__DIRECTIONS FOR THIS TASK__. Pictures excluded, copy word for word the lines from the one holding "Where should I" through the last line below.

__MATERIAL SHOWN__.
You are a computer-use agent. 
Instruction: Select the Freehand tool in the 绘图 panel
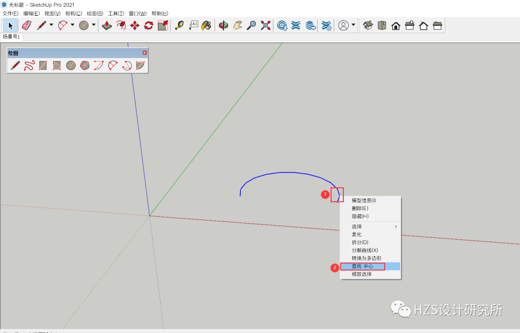pyautogui.click(x=28, y=65)
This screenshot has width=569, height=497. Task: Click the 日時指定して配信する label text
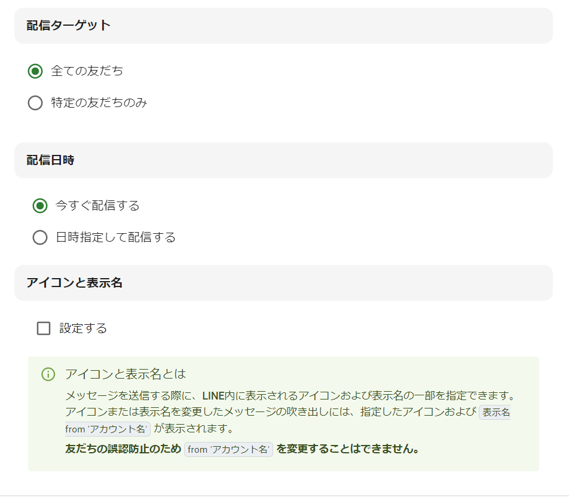pyautogui.click(x=116, y=237)
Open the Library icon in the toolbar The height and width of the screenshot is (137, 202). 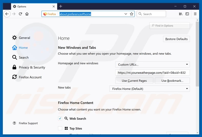pyautogui.click(x=181, y=14)
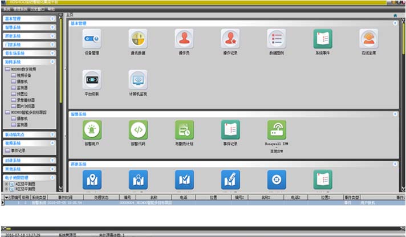Open the 系统事件 system events icon

322,39
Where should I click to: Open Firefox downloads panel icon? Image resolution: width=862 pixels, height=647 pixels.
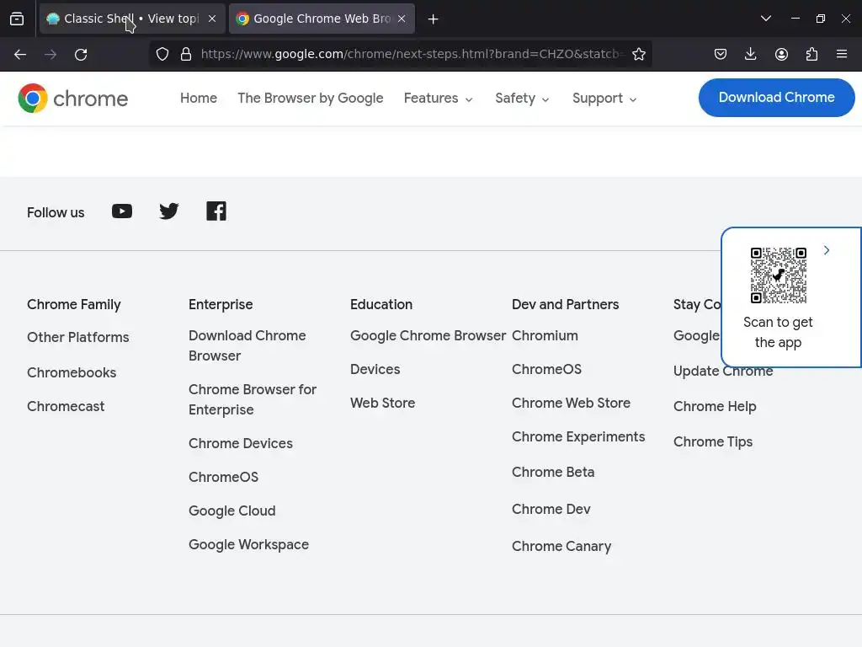751,55
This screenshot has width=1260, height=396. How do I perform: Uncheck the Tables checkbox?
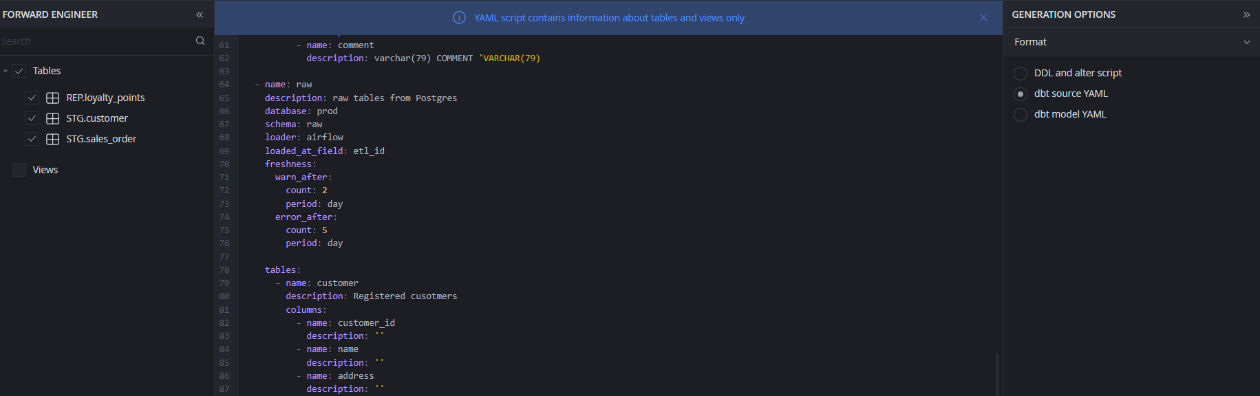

__FINISHED TASK__.
Where should I click to: Open Firefox downloads panel icon? Image resolution: width=862 pixels, height=647 pixels.
751,55
This screenshot has width=1260, height=396. How do I perform: Uncheck the Tables checkbox?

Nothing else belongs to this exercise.